Die meisten Dinge in unserem Leben scheitern daran, dass wir Wege gehen, aber sie nicht bis zum Ende gehen. Dass wir dann, wenn es hart wird, wenn sich erste negative Konsequenzen zeigen, den neu begonnenen Weg abbrechen. Und zurückkehren zu dem, was wir immer schon so – oder so ähnlich – gemacht haben. Das Tragische ist: Wir erfahren dadurch nie etwas Neues.
Die Kirchengemeinde, die ihre Räumlichkeiten für Jugendliche öffnen will. Die junge Menschen für den Glauben begeistern möchte. Aber als es darum geht, dass die Jugendlichen die Räume selbst gestalten wollen, dann schnell wieder einlenkt: Wir dürfen die Alten nicht ganz vertreiben. Sie wird die Erfahrung machen, dass auf lange Sicht eben wieder nur dieselben Alten kommen, und die Jugendlichen weg bleiben.
Die junge Frau, die längst auf eigenen Beinen stehen möchte, aber ihre alten Eltern nicht alleine lassen will.
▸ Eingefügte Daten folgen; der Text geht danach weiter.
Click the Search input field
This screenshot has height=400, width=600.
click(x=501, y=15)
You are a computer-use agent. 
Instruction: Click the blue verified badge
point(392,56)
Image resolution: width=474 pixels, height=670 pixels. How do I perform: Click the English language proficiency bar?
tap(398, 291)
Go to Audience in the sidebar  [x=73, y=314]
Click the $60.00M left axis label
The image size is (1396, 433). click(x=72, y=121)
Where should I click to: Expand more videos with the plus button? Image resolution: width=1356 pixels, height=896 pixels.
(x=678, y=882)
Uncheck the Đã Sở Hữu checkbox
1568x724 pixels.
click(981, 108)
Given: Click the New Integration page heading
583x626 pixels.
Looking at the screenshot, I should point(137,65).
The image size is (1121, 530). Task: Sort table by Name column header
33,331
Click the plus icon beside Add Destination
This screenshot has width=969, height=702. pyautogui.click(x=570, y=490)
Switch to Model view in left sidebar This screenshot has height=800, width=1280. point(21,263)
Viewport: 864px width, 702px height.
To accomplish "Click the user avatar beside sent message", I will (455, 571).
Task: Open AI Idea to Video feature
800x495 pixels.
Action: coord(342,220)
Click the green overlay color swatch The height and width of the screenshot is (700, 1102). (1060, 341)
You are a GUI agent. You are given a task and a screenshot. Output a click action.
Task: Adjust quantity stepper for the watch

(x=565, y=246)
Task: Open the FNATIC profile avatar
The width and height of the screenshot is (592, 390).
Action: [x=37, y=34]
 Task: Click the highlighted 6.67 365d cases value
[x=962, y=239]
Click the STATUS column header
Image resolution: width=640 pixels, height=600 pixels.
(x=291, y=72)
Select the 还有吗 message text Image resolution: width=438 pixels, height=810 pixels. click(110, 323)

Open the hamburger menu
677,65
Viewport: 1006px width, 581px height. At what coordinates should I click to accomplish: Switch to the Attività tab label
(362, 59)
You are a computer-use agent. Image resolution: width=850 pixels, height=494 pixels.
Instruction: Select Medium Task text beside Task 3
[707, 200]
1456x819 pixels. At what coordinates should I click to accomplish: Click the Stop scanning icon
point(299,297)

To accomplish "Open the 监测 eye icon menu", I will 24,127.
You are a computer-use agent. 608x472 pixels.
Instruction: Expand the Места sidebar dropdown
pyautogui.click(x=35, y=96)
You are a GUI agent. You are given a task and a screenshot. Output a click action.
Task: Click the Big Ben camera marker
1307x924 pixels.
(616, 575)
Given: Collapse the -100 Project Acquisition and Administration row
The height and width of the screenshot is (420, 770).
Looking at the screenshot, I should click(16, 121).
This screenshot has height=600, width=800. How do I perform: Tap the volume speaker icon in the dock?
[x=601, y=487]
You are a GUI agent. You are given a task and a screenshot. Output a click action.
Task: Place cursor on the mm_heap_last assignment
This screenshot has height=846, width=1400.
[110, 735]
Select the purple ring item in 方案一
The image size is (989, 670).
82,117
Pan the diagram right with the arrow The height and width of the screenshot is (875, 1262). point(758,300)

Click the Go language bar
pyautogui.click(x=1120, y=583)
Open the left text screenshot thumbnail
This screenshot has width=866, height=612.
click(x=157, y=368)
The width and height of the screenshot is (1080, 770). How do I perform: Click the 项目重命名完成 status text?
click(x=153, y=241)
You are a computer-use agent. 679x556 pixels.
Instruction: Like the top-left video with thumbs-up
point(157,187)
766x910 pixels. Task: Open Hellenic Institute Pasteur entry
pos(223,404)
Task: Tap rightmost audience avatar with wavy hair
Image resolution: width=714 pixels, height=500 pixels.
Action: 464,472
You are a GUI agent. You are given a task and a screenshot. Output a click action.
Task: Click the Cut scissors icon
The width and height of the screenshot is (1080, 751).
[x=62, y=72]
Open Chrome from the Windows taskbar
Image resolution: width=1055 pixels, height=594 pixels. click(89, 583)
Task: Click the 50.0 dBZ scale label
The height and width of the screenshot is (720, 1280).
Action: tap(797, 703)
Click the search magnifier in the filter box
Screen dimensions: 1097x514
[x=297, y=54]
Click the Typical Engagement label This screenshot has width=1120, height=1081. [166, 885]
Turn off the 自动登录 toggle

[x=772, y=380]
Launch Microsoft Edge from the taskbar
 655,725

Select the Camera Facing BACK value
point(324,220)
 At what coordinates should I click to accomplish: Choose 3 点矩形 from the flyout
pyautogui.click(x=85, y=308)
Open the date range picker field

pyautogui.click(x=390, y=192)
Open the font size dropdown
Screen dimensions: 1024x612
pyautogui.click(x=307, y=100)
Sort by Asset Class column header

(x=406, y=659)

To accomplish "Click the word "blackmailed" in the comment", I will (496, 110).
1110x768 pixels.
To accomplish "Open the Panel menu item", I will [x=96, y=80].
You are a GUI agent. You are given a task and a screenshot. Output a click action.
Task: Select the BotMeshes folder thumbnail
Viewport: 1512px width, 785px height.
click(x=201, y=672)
Die sich lieber eine Wohnung in der Nähe ihres Elternhauses nimmt, als dem guten Jobangebot in einer weiter entfernten Stadt zu folgen. Und immer wieder hadert, zweifelt, unzufrieden ist. Vor allem damit, wie ihre Eltern sie behandeln. Dass sie sie nicht ernst nehmen, ihr nichts zutrauen, ihr keine eigenen Entscheidungen überlassen.
Wir haben im Deutschen dieses wundervolle Wort „Entscheidung“. Da steckt die Wortwurzel „Scheidung“, also „Trennung“ oder „Getrennt sein“ drin. Jede echte Entscheidung führt uns aus dem Zustand dieses „Getrennt seins“ oder „Geteilt seins“ hinüber in die „Ent-schiedenheit“. Dann freilich mit allen Konsequenzen, die auch dazu gehören. Nur, wer einen Weg bis zum Ende geht, kann im Rückblick darüber urteilen, ob es der richtige oder falsche Weg war. Er steht danach an einem anderen Punkt als zuvor.
In vielen Beratungsgesprächen gibt es solche Momente, die auf eine Entscheidung hinaus laufen. Manche Klientinnen und Klienten nehmen mutig den Schritt über die Schwelle und wagen sich an das vielleicht größte Projekt ihres Lebens. Andere verabschieden sich, sagen so etwas wie „Danke, sie haben mir wirklich sehr weiter geholfen“ – und sagen den folgenden Beratungstermin ab. Sie haben einen neuen Weg eingeschlagen, aber (noch) nicht den Mut gefunden, ihn bis zu Ende zu gehen.